Rating evasione per i controlli formali. Sotto la lente del fisco non ci saranno più invii massivi per le dichiarazioni formali, l'accertamento da 36-ter. Ma anche in questo campo arriva un'analisi di rischio a monte, che consentirà di concentrare l'attività di verifica verso situazione di maggior rischio di evasione. È il caso di situazioni come oneri detraibili e deducibili. La relazione di accompagnamento alla manovra è chiara: «le modifiche introdotte sono finalizzate a meglio coniugare la deterrenza dell'azione di contrasto dell'evasione con quella di recupero di evasione pregressa». Il meccanismo individuato e su cui si concentrerà l'attenzione dell'amministrazione è l'utilizzo in dichiarazione di oneri detraibili e deducibili non spettanti, così come spese e altre componenti negativi deducibili nella determinazione dei singoli redditi che concorrono a formare il reddito complessivo.

Accertamenti parziali, ambito allargato. Il maxiemendamento interviene anche sui confini dell'accertamento parziale. Con un tratto di penna si cancella l'espressione contenuta nell'articolo 41-bis del dpr 600/1973 sulle fonti di innesco da parte degli uffici dell'Agenzia delle entrate per quello che riguarda gli accertamenti parziali. Il testo originario prevedeva il via sulla base di accessi, ispezioni e verifiche nonché da una serie di segnalazioni da parte di diversi organi. La nuova versione invece prevede che si posa partire sulla base delle attività istruttorie quelle, più precisamente contenute nell'articolo 32 numeri da uno a quattro. In particolare le nuove fonti di innesco sono gli inviti a comparire, inviti a esibire atti e documenti, i questionari e le richieste di informazioni ad enti e autorità. Questionari dunque sempre più centrali nell'azione del fisco di contrasto all'evasione. Dalla stretta e dalle modifiche sull'accertamento parziale, il governo conta di ricavare circa 120 milioni di euro. In particolare dal potenziamento di questa metodologia di verifica si punta a selezionare posizioni da sottoporre al controllo con modalità istruttorie veloci. E la relazione pone l'accento proprio sull'utilizzo dei questionari e degli inviti a presentare la documentazione. L'operazione si legge nella relazione da un lato provoca una contrazione di circa 10 mila accertamenti ordinari di iniziativa sui circa 176 mila annui (dato 2009) dall'atro libera risorse per l'emissione di nuovi 30 mila accertamenti parziali. E il fisco punta a ottenere una percentuale di definizione pari al 55%, cinque punti percentuali in più rispetto a quella riscontrata per gli accertamenti ordinari pari al 50%.

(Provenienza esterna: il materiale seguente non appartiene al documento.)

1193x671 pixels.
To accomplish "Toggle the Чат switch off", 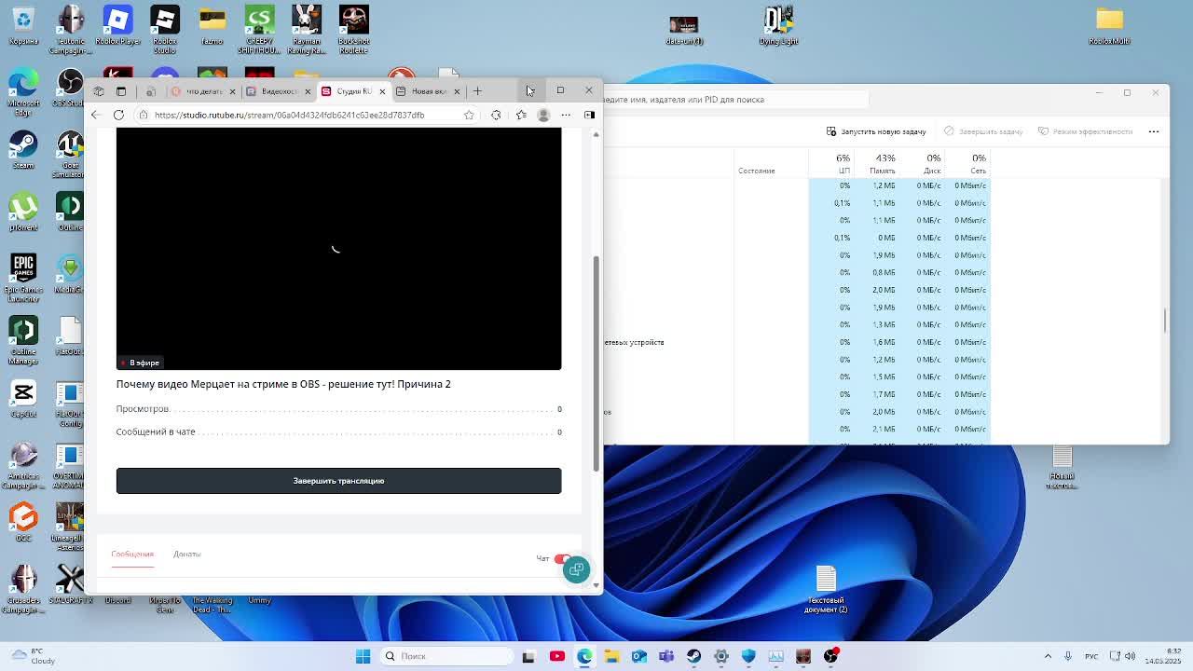I will point(562,558).
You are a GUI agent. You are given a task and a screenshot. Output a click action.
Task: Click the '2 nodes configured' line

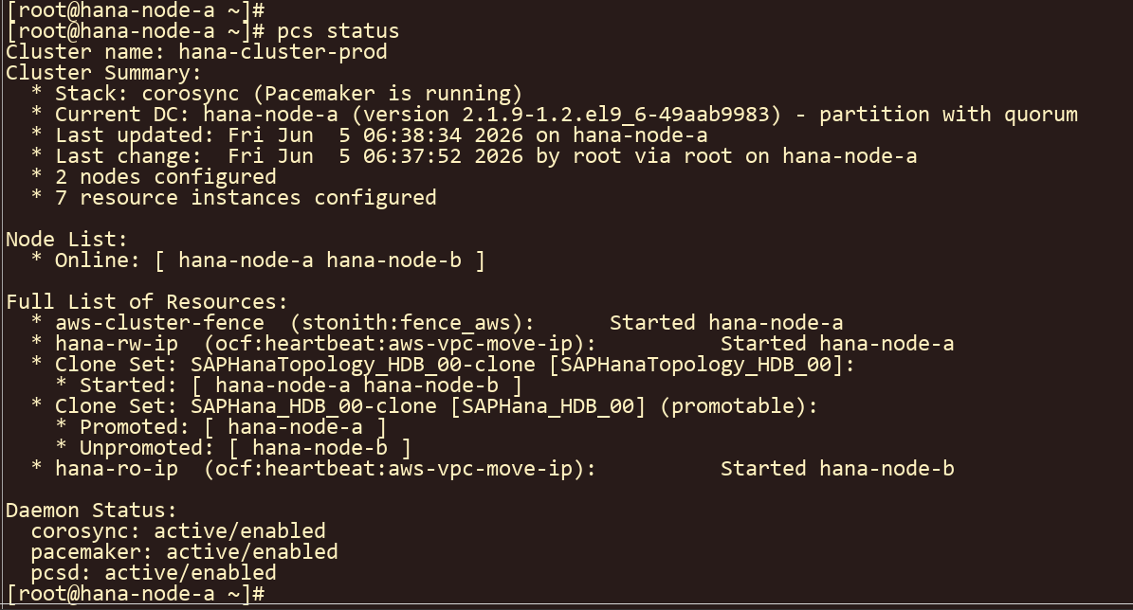[x=166, y=177]
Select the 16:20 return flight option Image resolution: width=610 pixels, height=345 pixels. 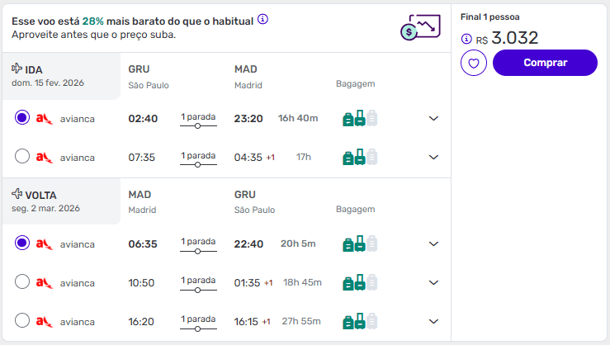pyautogui.click(x=22, y=321)
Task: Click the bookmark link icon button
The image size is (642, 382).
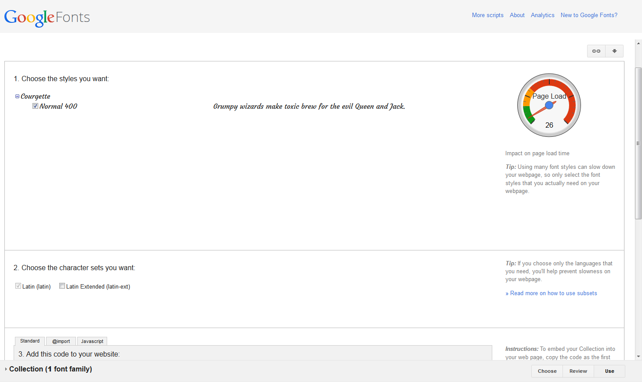Action: pos(596,51)
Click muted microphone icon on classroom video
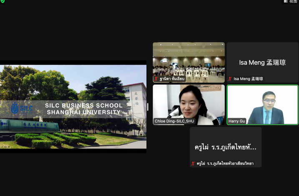The image size is (299, 196). tap(156, 79)
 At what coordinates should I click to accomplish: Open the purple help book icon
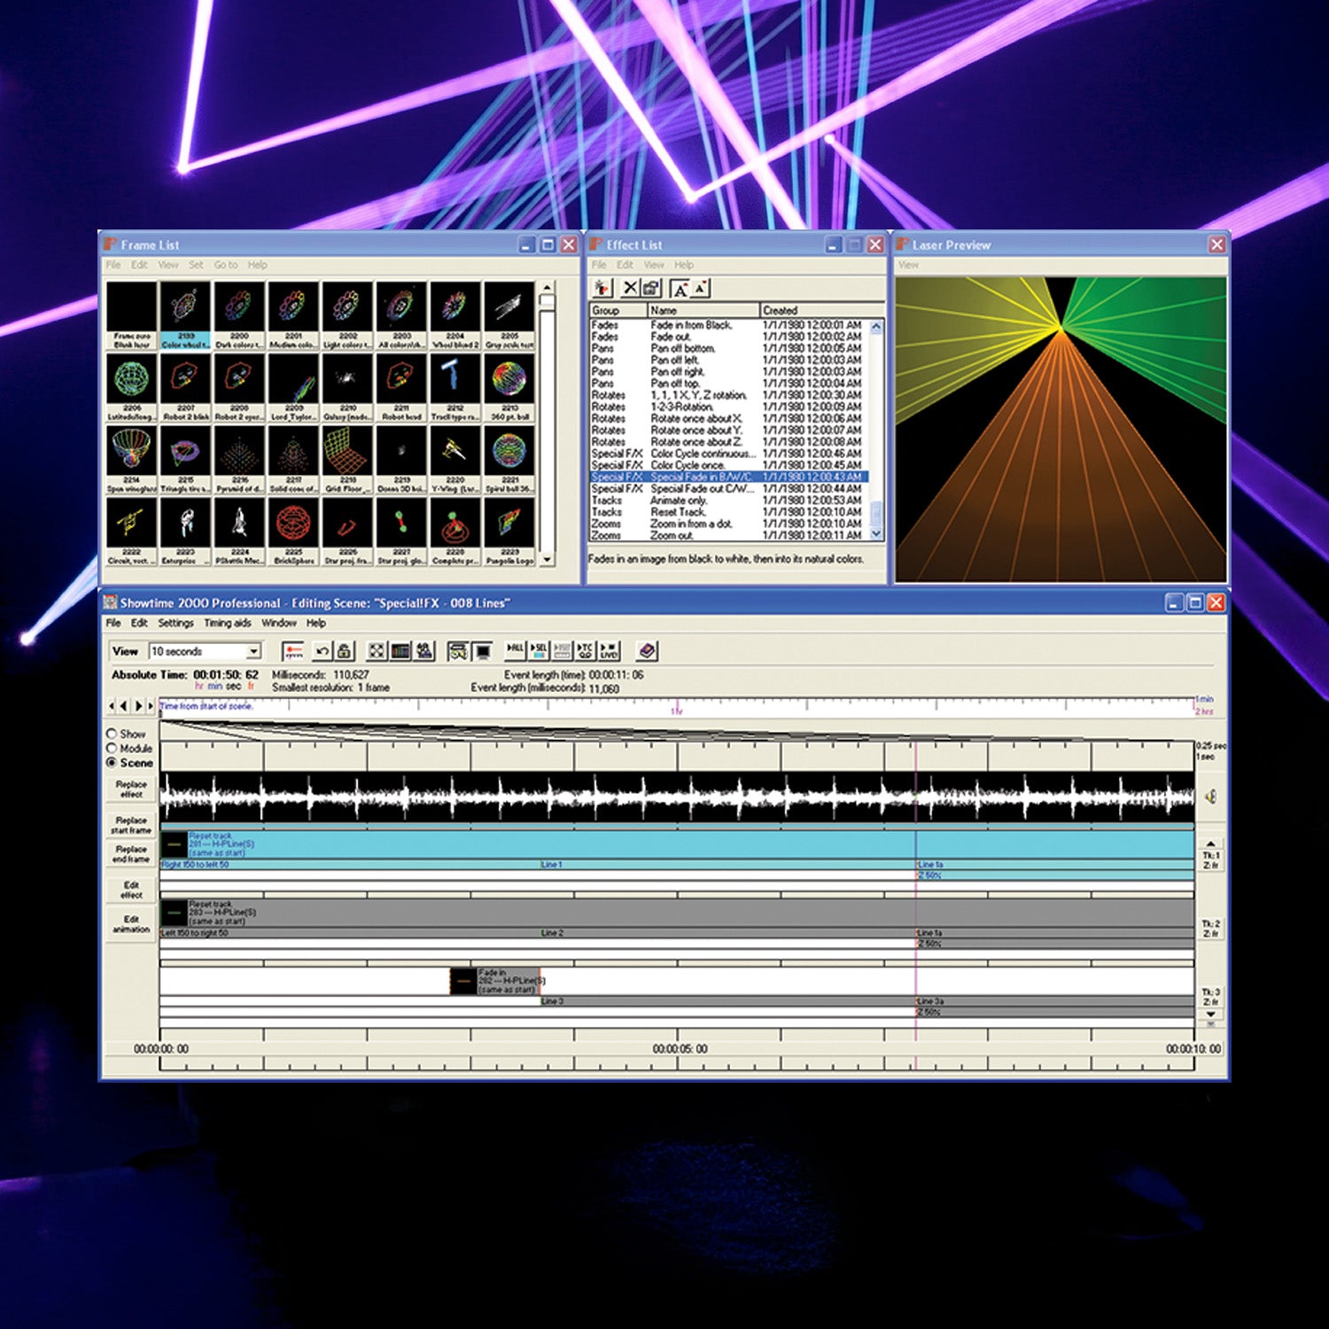coord(647,651)
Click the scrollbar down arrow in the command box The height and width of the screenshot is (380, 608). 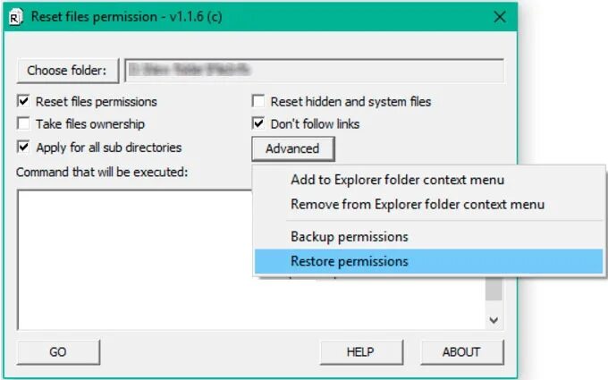pyautogui.click(x=494, y=319)
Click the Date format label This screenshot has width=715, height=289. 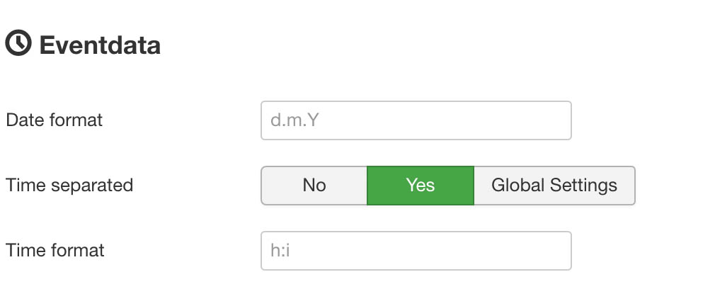tap(55, 120)
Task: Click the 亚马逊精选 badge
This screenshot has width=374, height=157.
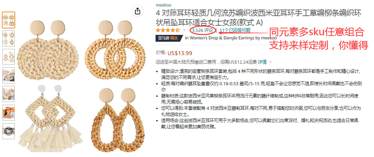Action: coord(169,38)
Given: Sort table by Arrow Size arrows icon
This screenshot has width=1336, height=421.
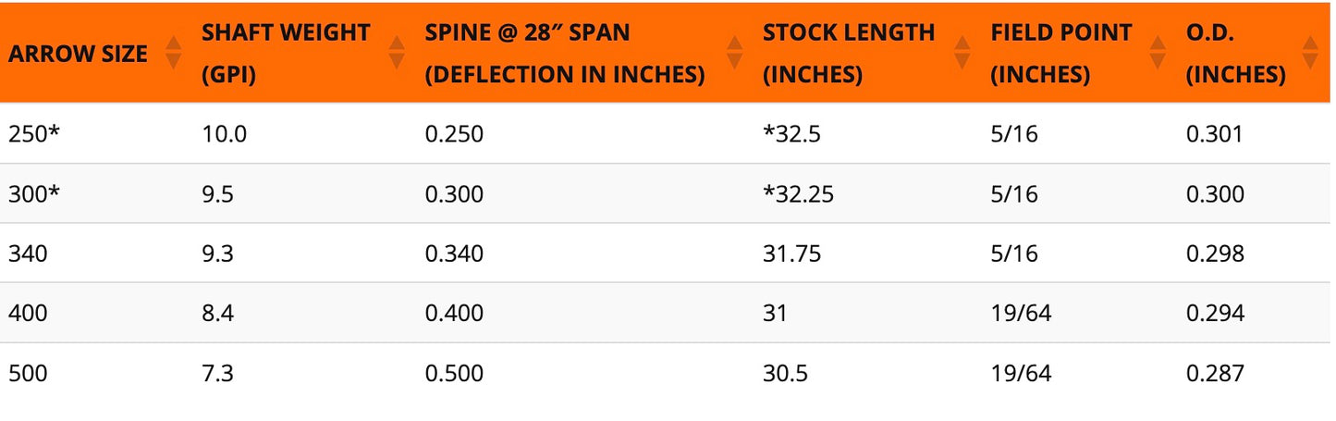Looking at the screenshot, I should (x=173, y=53).
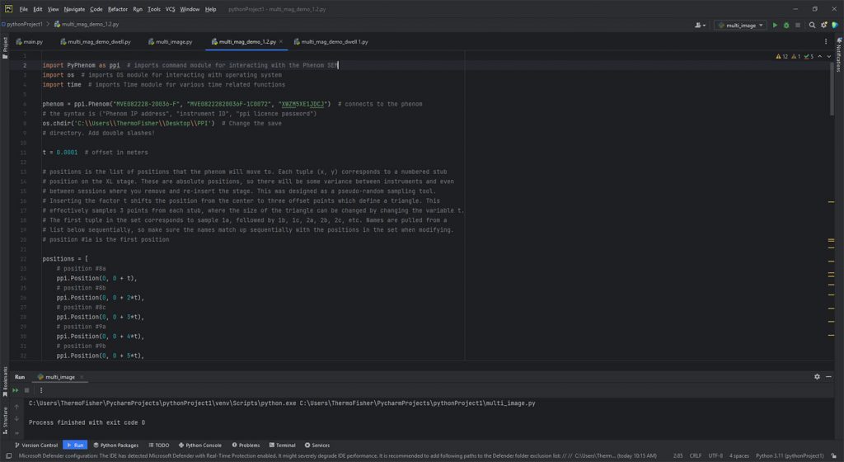Viewport: 844px width, 462px height.
Task: Hide the Run tool window
Action: coord(829,376)
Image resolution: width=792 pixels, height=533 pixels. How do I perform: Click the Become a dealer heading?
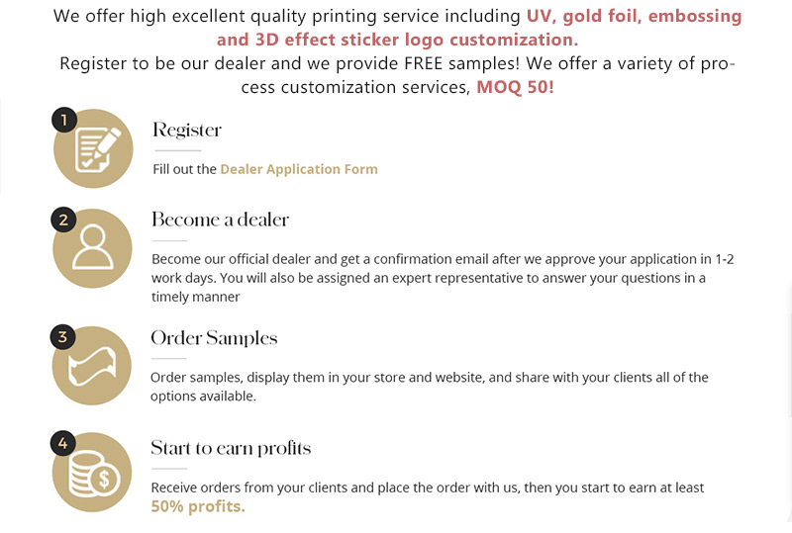tap(220, 220)
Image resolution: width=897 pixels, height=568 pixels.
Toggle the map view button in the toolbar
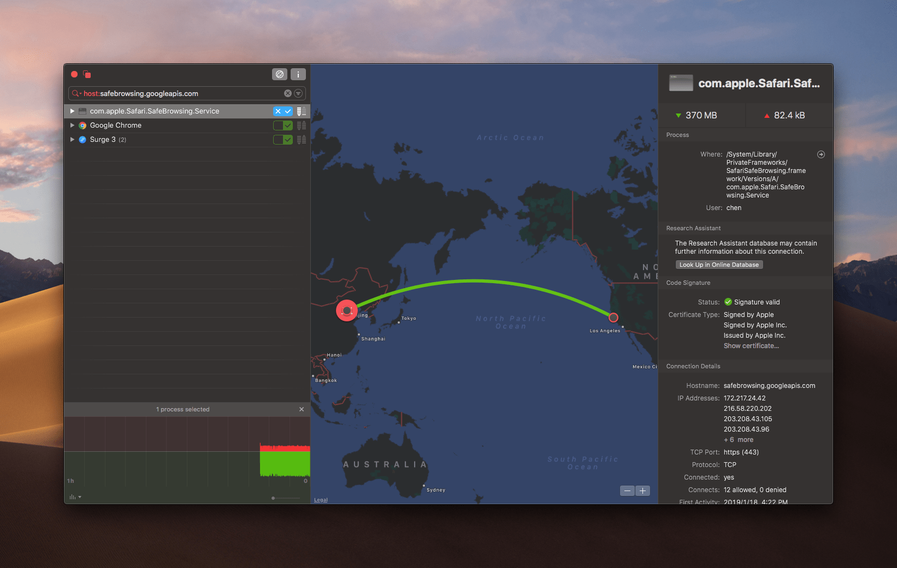pyautogui.click(x=280, y=74)
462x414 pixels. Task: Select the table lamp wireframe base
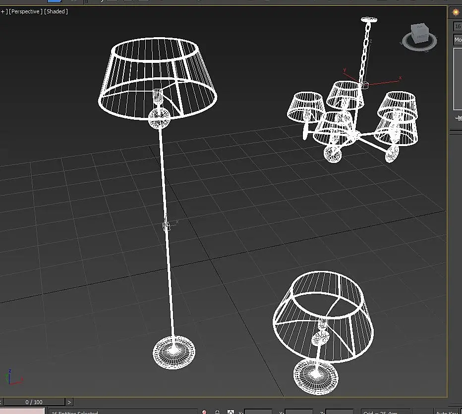(x=316, y=377)
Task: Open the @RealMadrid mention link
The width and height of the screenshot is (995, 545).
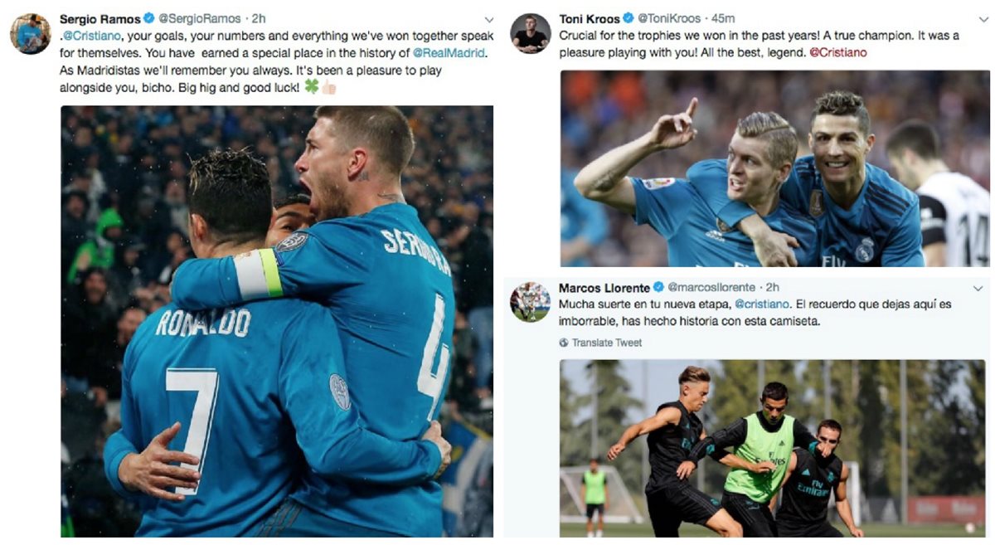Action: (x=449, y=53)
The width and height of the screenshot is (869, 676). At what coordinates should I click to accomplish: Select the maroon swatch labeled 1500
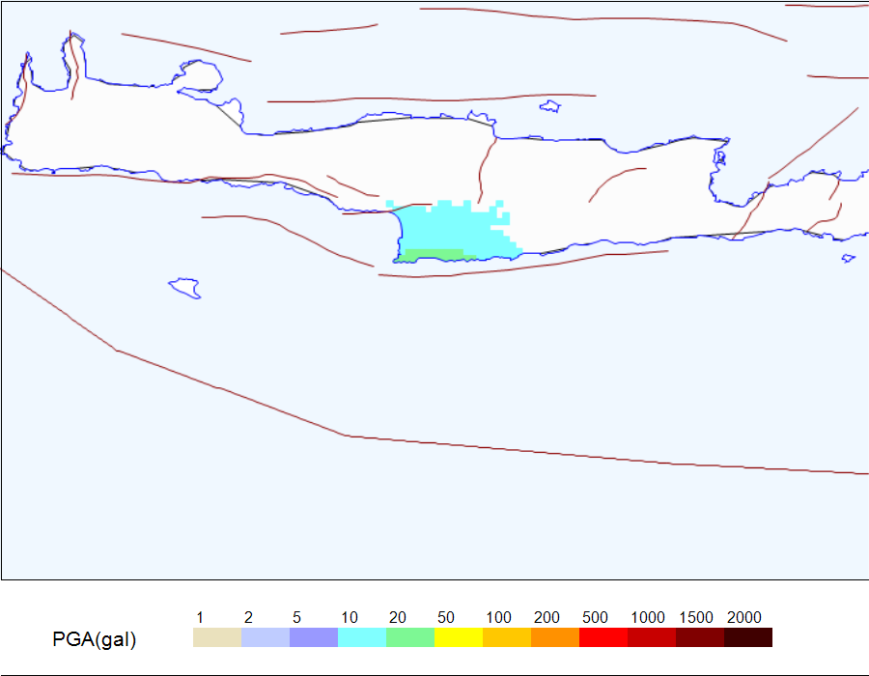(x=699, y=637)
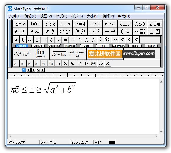Switch to the Statistics tab
Image resolution: width=171 pixels, height=153 pixels.
coord(54,46)
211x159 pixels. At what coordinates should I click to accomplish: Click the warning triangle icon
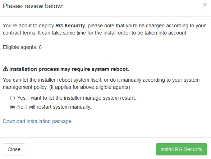(x=5, y=69)
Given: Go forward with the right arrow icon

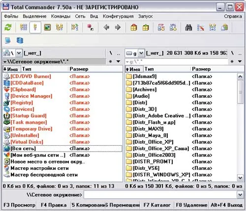Looking at the screenshot, I should (118, 27).
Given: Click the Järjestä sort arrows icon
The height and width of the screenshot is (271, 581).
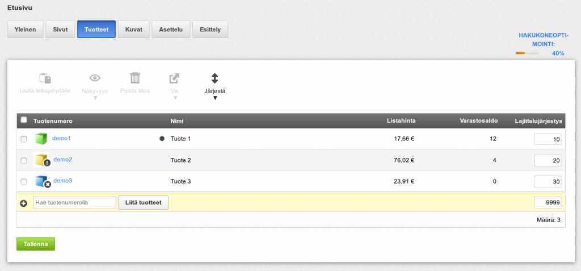Looking at the screenshot, I should pos(215,78).
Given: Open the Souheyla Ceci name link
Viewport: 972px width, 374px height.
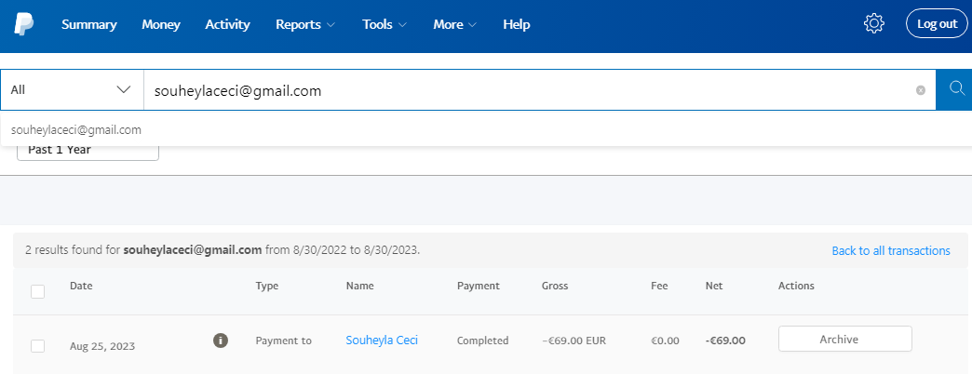Looking at the screenshot, I should (x=381, y=341).
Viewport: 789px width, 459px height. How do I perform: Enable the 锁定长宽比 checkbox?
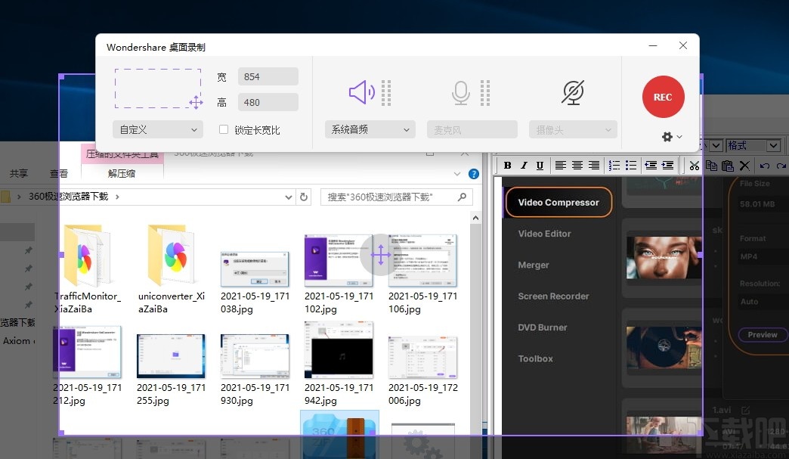224,129
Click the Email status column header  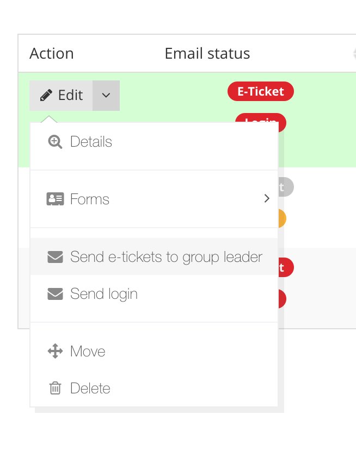point(207,54)
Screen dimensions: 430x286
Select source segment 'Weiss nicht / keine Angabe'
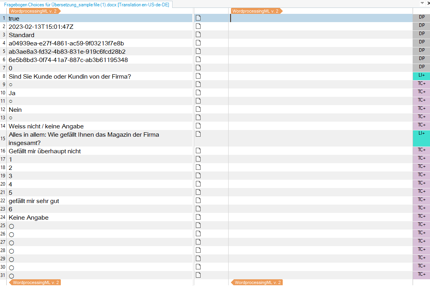(x=46, y=126)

Nuovo oggetto sociale per Sose. Il federalismo entra nell'oggetto sociale di Sose, la società per gli studi di settore. Il comma 29 che ieri ha superato il test di ammissibilità della commissione bilancio, dopo essere stato uno di quei temi in bilico, prevede un finanziamento di 5 mln di euro per ciascuno degli anni 2011, 2012 e 2013 a favore della Sose, società per gli studi di settore. Inoltre il comma precisa che sose predispone le metodologie e elabora i dati per la definizione dei fabbisogni e costi standard delle funzioni e dei servizi resi nei settori delle regioni e degli enti locali, esclusa la sanità. Sempre l'emendamento riconosce a Sose la possibilità di realizzare prodotti e servizi per la gestione aziendale da mettere a disposizione delle imprese.

Detrazioni per i non residenti. È prorogato al 2011 la possibilità di avvalersi delle detrazioni dei carichi familiari. A patto che sia comprovato il possesso dei requisiti dei familiari a carico.